▶ **Ziel der Übung**:
Nenne alle Gremien und Verbände, denen Jürgen Ulzen laut dem letzten Absatz des folgenden Sitzungsprotokolls neben seiner politischen Tätigkeit und seiner Lehrertätigkeit als Mitglied angehörte.

===== Vorliegender Text

Protocol of the Session on July 1, 2010

Login to download PDF

Meine Damen und Herren! Ich eröffne die 68. Sitzung des Abgeordnetenhauses von Berlin. Ich begrüße Sie alle, die Medienvertreter und die Besucher sehr herzlich in unserer Mitte.

Bevor wir in die Tagesordnung eintreten habe ich eine traurige Pflicht zu erfüllen und bitte Sie, sich zu erheben.

[Die Anwesenden erheben sich von ihren Plätzen.]

Am 14. April 2010 ist der frühere Abgeordnete Jürgen Ulzen im Alter von 73 Jahren in Berlin verstorben. Mit Jürgen Ulzen verliert Berlin einen engagierten Politiker, der dem Abgeordnetenhaus von Berlin mehr als zehn Jahre angehörte.

Jürgen Ulzen wurde am 30. März 1937 in Rostock als Sohn einer mecklenburgischen Lehrerfamilie geboren. 1956 machte er sein Abitur und studierte anschließend bis 1962 an der Freien Universität Berlin Betriebswirtschaft und Pädagogik. Als Vertreter des RCDS war er von 1959 bis 1961 Mitglied des Konvents der Freien Universität Berlin. Nach dem erfolgreichen Abschluss seines Studiums trat er 1962 als Lehrer an der Bank- und Versicherungsoberschule in Steglitz ein und absolvierte 1964 die Zweite Staatsprüfung für das Lehramt. Der Lehrerberuf war seine große Passion, und auch, als er bereits anspruchsvolle politische Ämter innehatte, übte er stets weiter seinen Beruf aus, soweit es ging.

1967 trat Jürgen Ulzen in die Christlich-Demokratische Union ein. In der Berliner CDU übte er verschiedene ehrenamtliche Parteiämter aus, u. a. war er Kreis- und Landesparteitagsdelegierter. 1971 wurde Jürgen Ulzen in das Abgeordnetenhaus von Berlin gewählt und war im Ausschuss für Schulwesen als stellvertretender Vorsitzender und Schriftführer und als Mitglied des Sport- und Verfassungsausschusses tätig. Sechs Jahre lang arbeitete er als schulpolitischer Sprecher der CDU-Fraktion im Abgeordnetenhaus. Schulpolitik war seine Berufung und seine Leidenschaft. Nach 1981 setzte er seine Laufbahn als Bildungsstadtrat in den Bezirken Tiergarten und Wilmersdorf fort. In der Partei war er Mitglied des schulpolitischen Ausschusses der Berliner CDU.

Neben seiner politischen Tätigkeit und seiner durchgehenden Lehrertätigkeit war Jürgen Ulzen Mitglied des Verbandes deutscher Diplomhandelslehrer im Deutschen Beamtenbund. Er engagierte sich als Mitglied des Kuratoriums der staatlichen Technikerschule, als Mitglied des Verwaltungsrats der Feuersozietät und Lebensversicherungsanstalt und als Mitglied des Prüfungsausschusses Lebensversicherung der IHK Berlin.

==========
===== Ausgelesene Einträge

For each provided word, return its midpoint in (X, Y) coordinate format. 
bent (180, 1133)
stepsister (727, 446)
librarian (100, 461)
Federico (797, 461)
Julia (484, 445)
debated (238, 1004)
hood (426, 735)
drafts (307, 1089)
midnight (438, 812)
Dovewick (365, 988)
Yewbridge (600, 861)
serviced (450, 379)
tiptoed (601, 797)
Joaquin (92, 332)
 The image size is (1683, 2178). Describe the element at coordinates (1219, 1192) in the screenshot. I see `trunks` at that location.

==========

▶ **Lösung zur Aufgabe**:
- Verband deutscher Diplomhandelslehrer im Deutschen Beamtenbund
- Kuratorium der staatlichen Technikerschule
- Verwaltungsrat der Feuersozietät und Lebensversicherungsanstalt
- Prüfungsausschuss Lebensversicherung der IHK Berlin